Jugend- und Schönheitswahn haben längst auch auf Hongkong übergegriffen. Die Schauspielerin Li Qing (Miriam Yeung) ist verzweifelt auf der Suche nach einem Wundermittel, um ihren untreuen Ehemann (Tony Leung Kar-fai) wieder zurückzugewinnen. Frau Mei (Bai Ling), eine scheinbar alterslose Schönheit, verspricht Abhilfe – mittels eigenwillig gefüllter Teigtaschen.

Einen „postfeministischen Horrorfilm“ wollen einige in Dumplings – Delikate Versuchung (Jiaozi) gesehen haben, dem neuesten Werk des umtriebigen Autorenfilmers, das nun – ein wenig überraschend, aber umso erfreulicher – den Weg in unsere Kinos findet. Wer der geheimnisvollen Füllung von Frau Meis Teigtaschen ansichtig wird, sollte vielleicht vor dem Kinobesuch das Abendessen auslassen. Darum geht es aber nur in zweiter Linie. Zuvorderst ist Dumplings eine bitterböse Farce über Schönheitswahn und Jugendkult im schicken Production Design, ganz entsprechend dem Reichtum, der der ehemals hoffnungsvollen, aber nun nicht mehr erfolgreichen Schauspielerin Li Qing zur Verfügung steht – dank ihres Mannes, eines eitlen alternden Lebemannes, der sich lieber au-ßerhäusig vergnügt als mit seiner Frau, der er immerhin – als Bußgeld, wie er sagt – dicke Schecks ausstellt.

Obwohl, wie spätestens seit Ferdinand Raimund bekannt, Jugend nicht für Geld zu kaufen ist, versucht Frau Li, die Quadratur des Kreises zu berwerkstelligen. So gerät sie an die ehemalige Abtreibungsärztin Mei, deren Alter sich anhand eines Porträts an der Wand auf jedenfalls über 60 ausrechnen lässt, die aber das Geheimnis ewiger Jugend zu kennen scheint.

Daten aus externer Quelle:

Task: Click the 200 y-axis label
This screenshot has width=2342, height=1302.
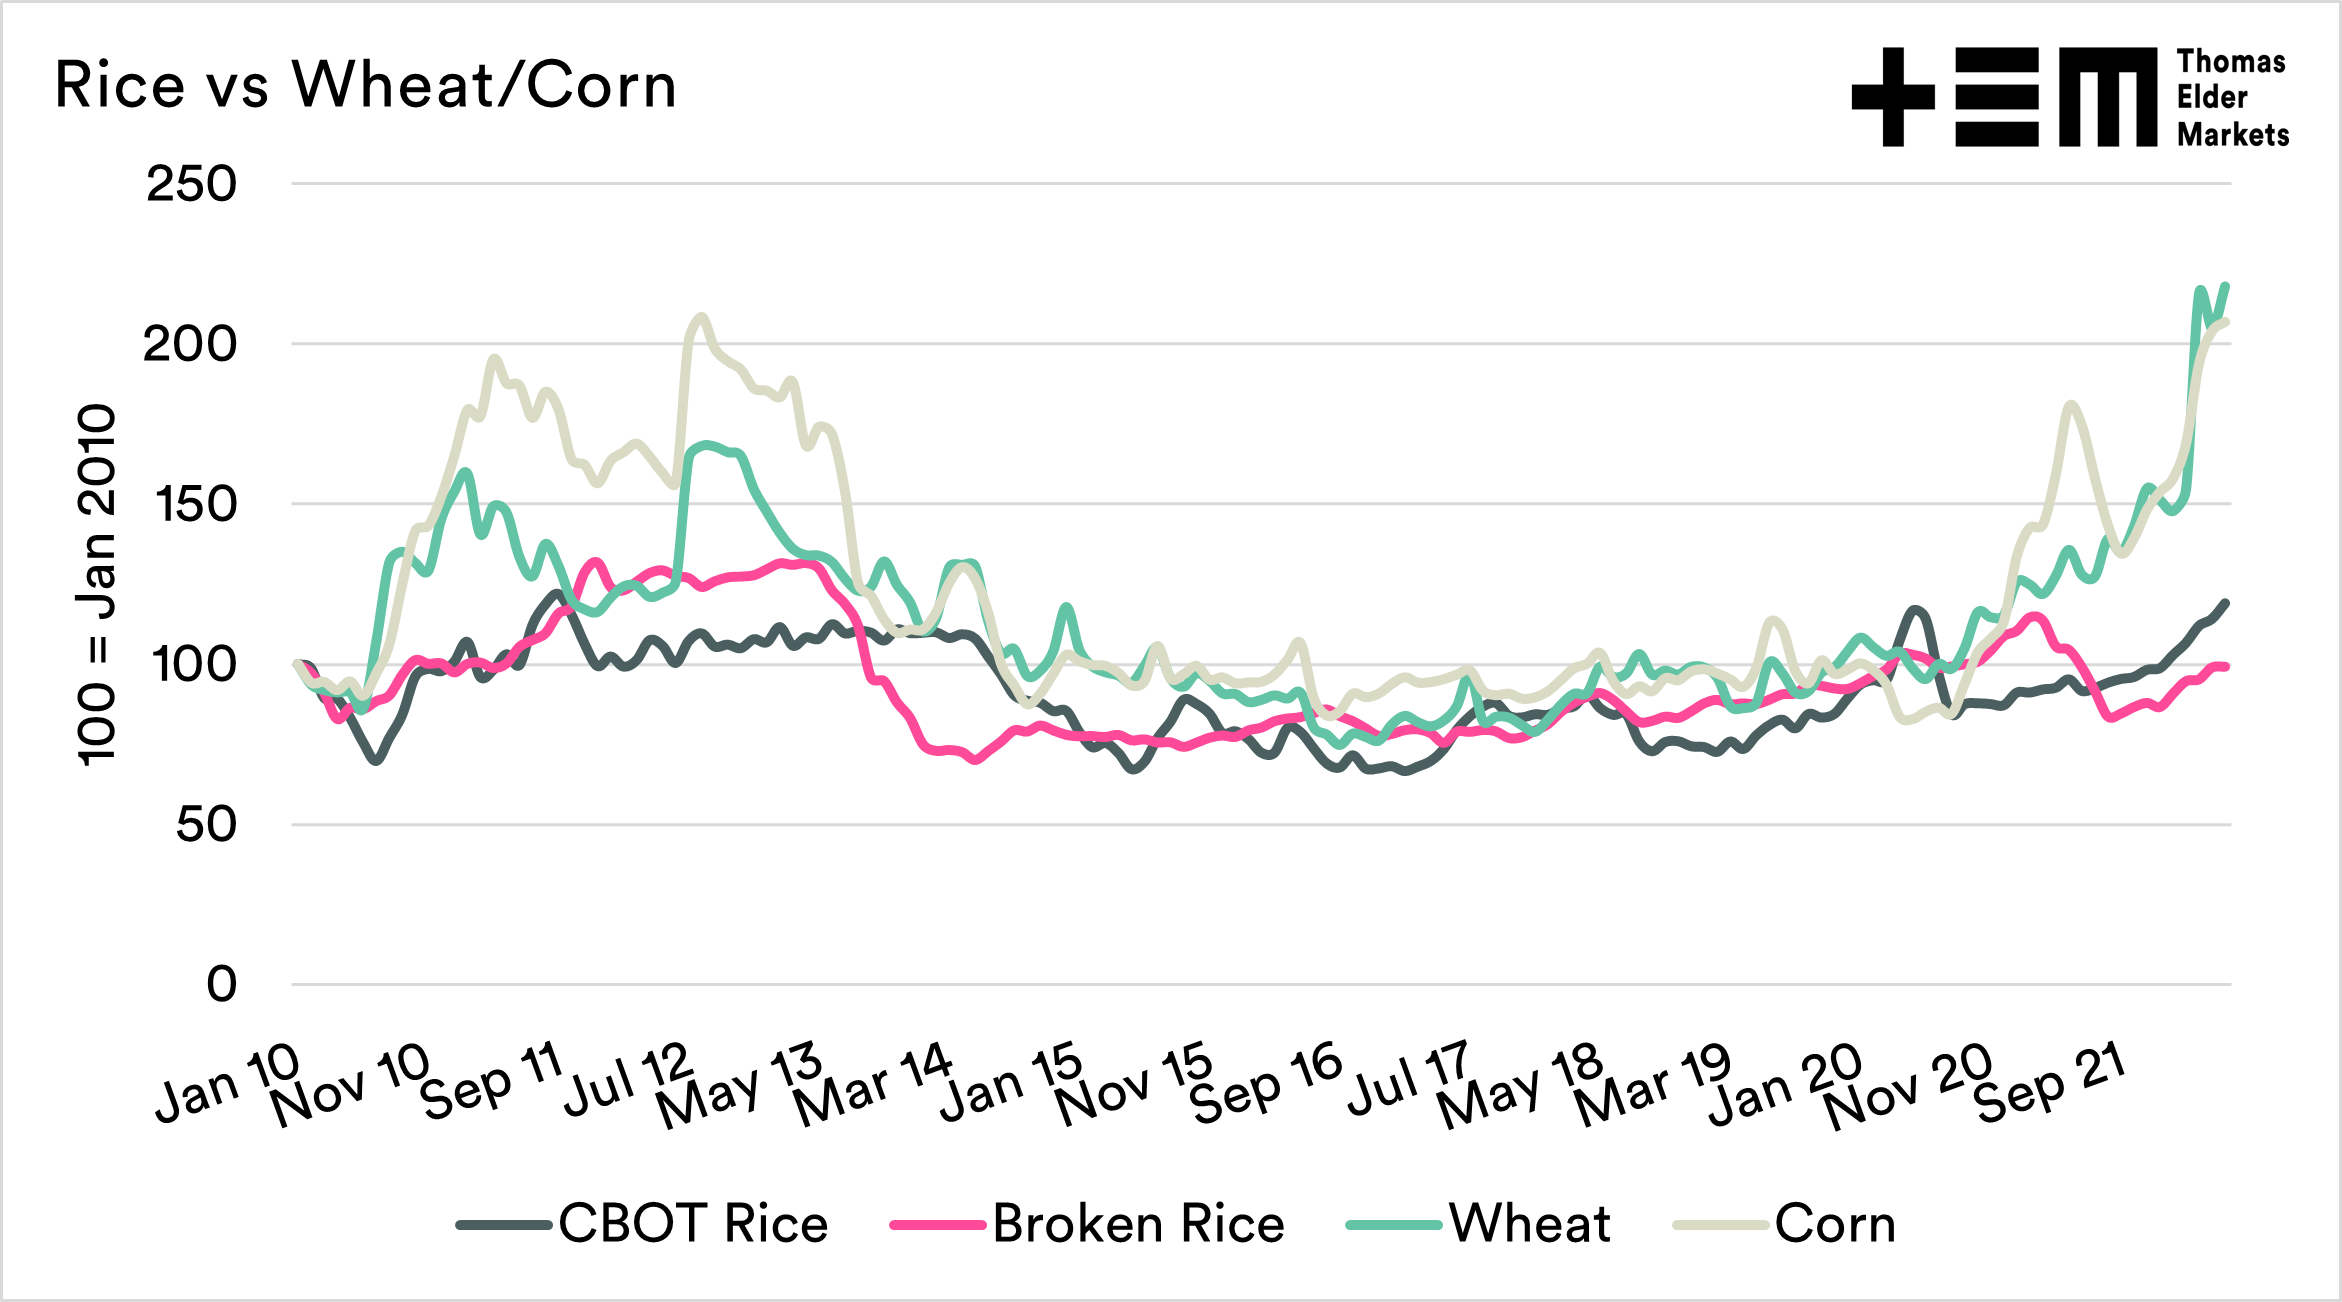Action: (x=190, y=345)
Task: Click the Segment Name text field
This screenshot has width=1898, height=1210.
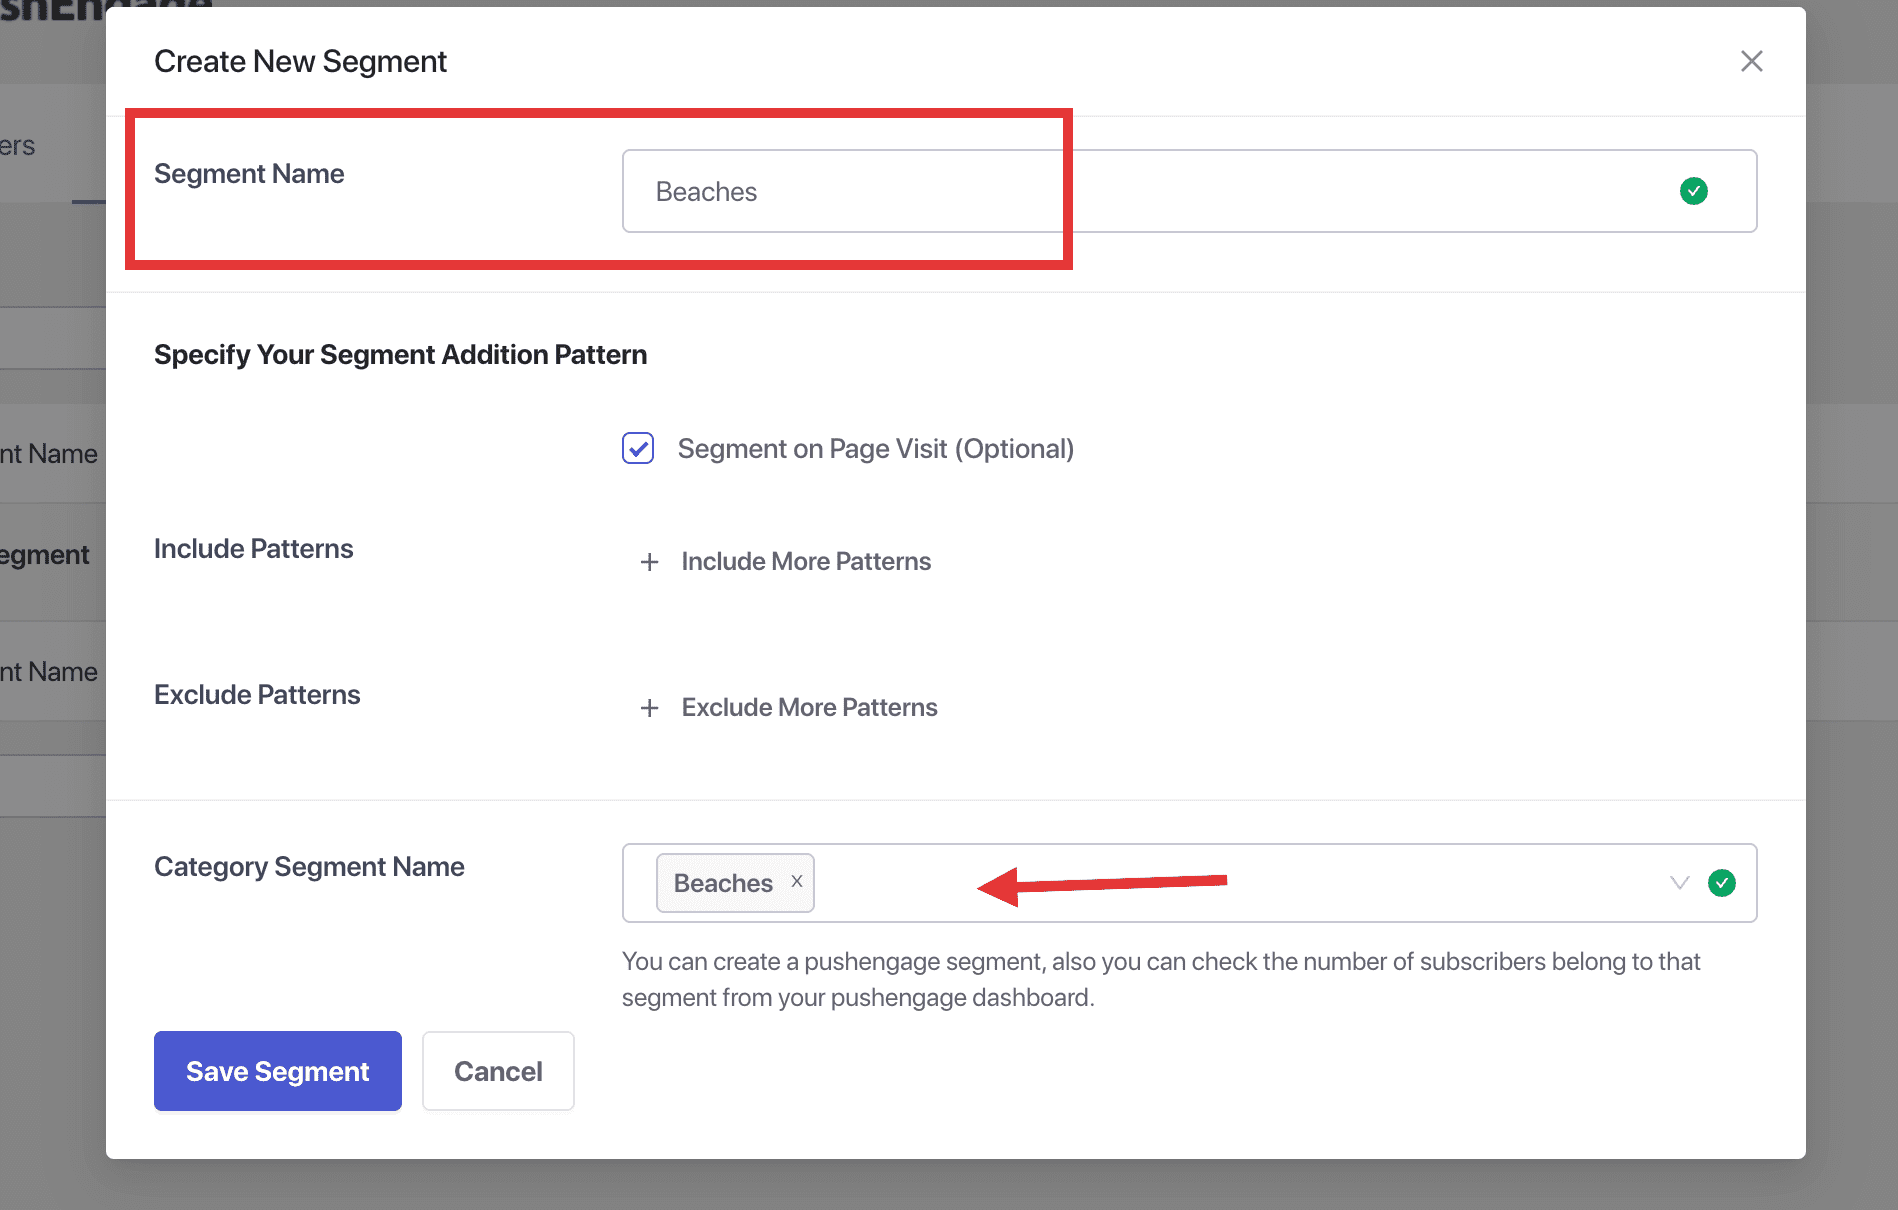Action: tap(1150, 191)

Dazu kocht sie die traditionellen chinesischen Teigtaschen, über deren Inhalt sie Li Qing zunächst wohlweislich im Unklaren lässt. Es kommt, wie es kommen muss: Die Schauspielerin wird süchtig nach der vermeintlichen Wunderdroge, obwohl der Erfolg mäßig ist und sich böse Nebenwirkungen einstellen. Den zentralen Satz von Mei hat sie geflissentlich überhört: „Wahre Verjüngung kommt von innen heraus.“

Dumplings,
geschrieben von der Schriftstellerin Lillian Lee, die schon für zwei andere herausragende chinesische Melodramen (Stanley Kwans Rouge, 1987, und Chen Kaiges Lebewohl, meine Konkubine, 1993) verantwortlich zeichnete, und getragen von zwei famosen Darstellerinnen, ist ein grausig-schönes Beispiel dafür, wie man einem scheinbar ausgereizten Thema noch einmal einen Kick abgewinnen kann. Star-Kameramann Christopher Doyle hat sich wieder einmal selbst übertroffen und beobachtet das aberwitzige Geschehen mit präziser Distanz und Neugier; nur gelegentlich, dann aber umso heftiger, verpasst er dem Publikum mit sichtlicher Lust kleine visuelle Schocks.